Selected passage:
= Beginning of Section =

43. To fasten liability in criminal proceedings e.g. under Section 304-A IPC the degree of negligence has to be higher than the negligence which is enough to fasten liability in civil proceedings. Thus for civil liability it may be enough for the complainant to prove that the doctor did not exercise reasonable care in accordance with the principles mentioned above, but for convicting a doctor in a criminal case, it must also be proved that this negligence was gross amounting to recklessness.
35. From the overall facts and circumstances of the case it is clear that in the present case there is no ingredients for prosecuting offence of Section 304-A of IPC. Though, it is alleged that there was some manipulation in the prescription written by the petitioner and overwriting in the admission slip, but his intention was not to cause any damage or any injury to anyone. As such, requirement of forgery is also not fulfilled.

= End of Section =

Collected data:
= Beginning of Section =

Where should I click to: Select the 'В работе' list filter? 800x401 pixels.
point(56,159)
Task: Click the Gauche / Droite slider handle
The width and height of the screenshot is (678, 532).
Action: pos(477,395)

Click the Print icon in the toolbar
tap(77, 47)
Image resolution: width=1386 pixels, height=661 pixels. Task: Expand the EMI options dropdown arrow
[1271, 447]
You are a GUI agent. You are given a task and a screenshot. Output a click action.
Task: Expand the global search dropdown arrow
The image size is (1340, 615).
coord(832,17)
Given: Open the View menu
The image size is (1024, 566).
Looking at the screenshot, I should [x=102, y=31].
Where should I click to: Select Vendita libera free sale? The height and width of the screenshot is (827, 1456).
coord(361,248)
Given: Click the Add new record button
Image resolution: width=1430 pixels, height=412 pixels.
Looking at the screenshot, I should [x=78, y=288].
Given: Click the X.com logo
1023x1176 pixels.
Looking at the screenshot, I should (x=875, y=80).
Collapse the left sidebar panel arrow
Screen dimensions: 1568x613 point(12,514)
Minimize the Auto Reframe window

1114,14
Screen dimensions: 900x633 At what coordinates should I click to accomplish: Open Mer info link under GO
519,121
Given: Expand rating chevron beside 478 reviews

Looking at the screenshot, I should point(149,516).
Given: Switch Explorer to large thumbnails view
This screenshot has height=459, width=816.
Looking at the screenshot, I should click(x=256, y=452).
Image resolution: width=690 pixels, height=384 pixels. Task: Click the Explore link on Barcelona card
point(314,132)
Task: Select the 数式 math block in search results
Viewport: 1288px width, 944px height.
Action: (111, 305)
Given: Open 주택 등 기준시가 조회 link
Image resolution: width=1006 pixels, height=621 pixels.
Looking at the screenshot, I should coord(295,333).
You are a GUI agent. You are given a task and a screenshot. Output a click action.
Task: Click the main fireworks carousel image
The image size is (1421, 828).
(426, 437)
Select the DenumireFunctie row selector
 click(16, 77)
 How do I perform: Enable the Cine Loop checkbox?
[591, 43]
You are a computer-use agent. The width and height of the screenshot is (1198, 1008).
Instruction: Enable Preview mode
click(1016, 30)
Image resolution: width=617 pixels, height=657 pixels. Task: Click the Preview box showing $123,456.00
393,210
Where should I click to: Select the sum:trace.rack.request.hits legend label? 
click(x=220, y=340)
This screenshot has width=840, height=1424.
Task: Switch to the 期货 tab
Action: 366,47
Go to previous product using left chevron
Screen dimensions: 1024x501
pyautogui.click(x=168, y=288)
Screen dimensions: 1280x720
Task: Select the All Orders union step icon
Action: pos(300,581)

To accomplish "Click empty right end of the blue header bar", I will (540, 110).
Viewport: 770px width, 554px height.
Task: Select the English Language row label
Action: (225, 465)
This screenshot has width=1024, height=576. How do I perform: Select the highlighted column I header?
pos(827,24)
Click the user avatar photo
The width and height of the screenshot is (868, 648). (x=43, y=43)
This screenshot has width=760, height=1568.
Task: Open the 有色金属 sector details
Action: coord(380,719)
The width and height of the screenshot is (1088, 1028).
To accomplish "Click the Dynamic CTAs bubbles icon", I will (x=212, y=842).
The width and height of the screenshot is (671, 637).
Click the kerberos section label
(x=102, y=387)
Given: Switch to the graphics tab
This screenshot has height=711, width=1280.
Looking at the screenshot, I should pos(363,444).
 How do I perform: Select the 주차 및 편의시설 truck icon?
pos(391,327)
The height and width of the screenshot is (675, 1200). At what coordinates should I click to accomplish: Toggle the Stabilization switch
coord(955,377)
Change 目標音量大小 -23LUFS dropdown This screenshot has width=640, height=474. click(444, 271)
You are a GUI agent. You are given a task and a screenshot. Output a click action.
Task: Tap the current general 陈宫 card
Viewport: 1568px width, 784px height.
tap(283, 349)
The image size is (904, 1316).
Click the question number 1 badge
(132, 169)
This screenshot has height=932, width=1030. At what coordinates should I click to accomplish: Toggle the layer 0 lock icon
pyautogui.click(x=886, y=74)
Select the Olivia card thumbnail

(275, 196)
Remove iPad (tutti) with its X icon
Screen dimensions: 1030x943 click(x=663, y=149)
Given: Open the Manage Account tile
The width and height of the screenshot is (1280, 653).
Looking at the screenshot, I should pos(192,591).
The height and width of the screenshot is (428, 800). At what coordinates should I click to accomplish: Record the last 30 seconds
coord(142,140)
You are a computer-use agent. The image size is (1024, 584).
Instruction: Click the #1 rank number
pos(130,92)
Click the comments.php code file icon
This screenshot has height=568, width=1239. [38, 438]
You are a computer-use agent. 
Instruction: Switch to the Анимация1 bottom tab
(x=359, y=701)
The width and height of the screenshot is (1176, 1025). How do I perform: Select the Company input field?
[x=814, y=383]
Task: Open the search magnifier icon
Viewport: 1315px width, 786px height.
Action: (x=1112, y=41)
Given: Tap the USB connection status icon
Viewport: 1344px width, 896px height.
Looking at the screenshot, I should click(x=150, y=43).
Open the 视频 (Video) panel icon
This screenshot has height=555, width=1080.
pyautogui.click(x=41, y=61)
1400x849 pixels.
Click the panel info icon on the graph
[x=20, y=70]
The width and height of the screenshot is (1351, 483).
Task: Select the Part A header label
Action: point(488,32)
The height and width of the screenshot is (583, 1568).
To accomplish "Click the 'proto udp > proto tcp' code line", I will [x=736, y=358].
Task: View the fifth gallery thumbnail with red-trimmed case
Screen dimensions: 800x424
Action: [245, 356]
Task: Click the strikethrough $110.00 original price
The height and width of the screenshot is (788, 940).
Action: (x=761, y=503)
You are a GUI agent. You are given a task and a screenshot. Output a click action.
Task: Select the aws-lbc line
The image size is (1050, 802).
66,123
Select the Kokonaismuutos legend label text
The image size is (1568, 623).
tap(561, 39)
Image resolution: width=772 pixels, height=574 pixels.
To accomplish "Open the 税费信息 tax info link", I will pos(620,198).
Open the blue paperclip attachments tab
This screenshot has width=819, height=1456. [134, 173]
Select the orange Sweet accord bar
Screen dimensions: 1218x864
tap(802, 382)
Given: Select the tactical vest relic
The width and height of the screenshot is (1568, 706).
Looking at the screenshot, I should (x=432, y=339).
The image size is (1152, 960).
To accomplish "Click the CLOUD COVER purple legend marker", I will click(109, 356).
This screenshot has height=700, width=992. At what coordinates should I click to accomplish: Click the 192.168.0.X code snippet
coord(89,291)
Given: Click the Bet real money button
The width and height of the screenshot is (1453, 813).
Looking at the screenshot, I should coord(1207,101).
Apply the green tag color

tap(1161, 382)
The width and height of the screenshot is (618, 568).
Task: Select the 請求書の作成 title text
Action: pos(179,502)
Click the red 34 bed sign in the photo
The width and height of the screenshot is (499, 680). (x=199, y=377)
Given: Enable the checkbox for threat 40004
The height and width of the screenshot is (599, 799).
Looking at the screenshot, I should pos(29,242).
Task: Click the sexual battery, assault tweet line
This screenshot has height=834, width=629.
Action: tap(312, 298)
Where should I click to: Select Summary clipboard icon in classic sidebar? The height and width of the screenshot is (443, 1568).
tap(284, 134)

= End of Section =

Problems to work on:
1. Summarize the excerpt on Section 304-A IPC in two sentences.
2. Using the excerpt on Section 304-A IPC, decide whether each statement agrees with it. Answer yes or no and quote the words that decide it.
(a) For civil liability, it may be enough to prove that the doctor did not exercise reasonable care.
(b) The petitioner intended to cause injury.
(c) The requirement of forgery is fulfilled.
3. Carry the excerpt on Section 304-A IPC forward from its last sentence.
Nothing in these lines is needed.

Answers by item number:
1. Criminal liability under Section 304-A IPC requires a higher degree of negligence than civil liability, so convicting a doctor requires proof that the negligence was gross, amounting to recklessness. In the present case there are no ingredients for prosecuting that offense, and despite the alleged manipulation of the prescription and overwriting in the admission slip, the petitioner did not intend any damage or injury, so the requirement of forgery is also not fulfilled.

2.
(a) Yes: "for civil liability it may be enough for the complainant to prove that the doctor did not exercise reasonable care"
(b) No: "his intention was not to cause any damage or any injury to anyone"
(c) No: "requirement of forgery is also not fulfilled"

3.
36. Considering the submissions made by counsel for parties and the cases on which counsel for complainant has placed reliance, this Court has no hesitation to say that suffering of the parents of the deceased undoubtedly cannot be evaluated but it does not mean that at the same time a person who is not the cause for giving that suffering should be held responsible and be allowed to face the prosecution which is otherwise an abuse of process of law. No doctor thinks to cause any loss to his patients because ultimately it goes against him and his reputation. For the professionals success is their earning and failure in their attempt push them back. If such type of practice is appreciated and allowed to be continued that would shake the moral of the doctors. It is known to everybody that death is the only truth in this Universe and it is inevitable. There are so many reasons to face the death but without knowing actual cause on only apprehension anybody cannot be held responsible for the same. There must be strong evidence available so as to form an offence against a doctor when he was treating his patient and making efforts to save the life.”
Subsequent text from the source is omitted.